— TASK PROMPT —
Copy out every line of the entries below that contains the word "order". Case counts.

[Dataset entries]
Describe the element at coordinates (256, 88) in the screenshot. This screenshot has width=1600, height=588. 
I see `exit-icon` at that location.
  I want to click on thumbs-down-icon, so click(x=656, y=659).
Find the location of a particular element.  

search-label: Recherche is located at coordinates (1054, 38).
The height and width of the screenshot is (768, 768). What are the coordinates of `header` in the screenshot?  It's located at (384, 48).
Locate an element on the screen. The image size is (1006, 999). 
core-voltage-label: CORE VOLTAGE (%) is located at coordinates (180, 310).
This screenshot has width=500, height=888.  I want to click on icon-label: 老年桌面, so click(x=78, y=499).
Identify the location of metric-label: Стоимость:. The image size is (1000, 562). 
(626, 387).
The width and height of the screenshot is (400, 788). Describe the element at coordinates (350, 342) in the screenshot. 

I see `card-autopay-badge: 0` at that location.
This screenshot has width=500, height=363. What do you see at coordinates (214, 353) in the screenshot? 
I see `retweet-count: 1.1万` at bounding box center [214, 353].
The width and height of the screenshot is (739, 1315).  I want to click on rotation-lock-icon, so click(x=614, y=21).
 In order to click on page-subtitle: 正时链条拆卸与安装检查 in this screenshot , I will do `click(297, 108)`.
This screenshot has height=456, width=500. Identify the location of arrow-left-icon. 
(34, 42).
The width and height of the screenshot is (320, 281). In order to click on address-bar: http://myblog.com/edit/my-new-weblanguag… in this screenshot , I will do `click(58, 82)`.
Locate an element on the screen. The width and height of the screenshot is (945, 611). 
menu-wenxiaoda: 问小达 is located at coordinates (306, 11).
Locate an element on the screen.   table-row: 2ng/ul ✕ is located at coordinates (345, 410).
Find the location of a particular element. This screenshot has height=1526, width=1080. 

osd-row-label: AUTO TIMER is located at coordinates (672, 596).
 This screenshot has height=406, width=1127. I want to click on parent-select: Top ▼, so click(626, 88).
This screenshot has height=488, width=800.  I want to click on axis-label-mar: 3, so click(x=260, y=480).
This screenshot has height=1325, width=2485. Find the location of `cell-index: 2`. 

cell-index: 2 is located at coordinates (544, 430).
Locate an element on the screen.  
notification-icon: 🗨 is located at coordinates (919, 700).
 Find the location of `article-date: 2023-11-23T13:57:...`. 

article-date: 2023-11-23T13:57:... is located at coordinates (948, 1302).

— RESPONSE BELOW —
 In order to click on page-subtitle: 正时链条拆卸与安装检查 in this screenshot , I will do `click(297, 108)`.
The width and height of the screenshot is (320, 281). In order to click on address-bar: http://myblog.com/edit/my-new-weblanguag… in this screenshot , I will do `click(58, 82)`.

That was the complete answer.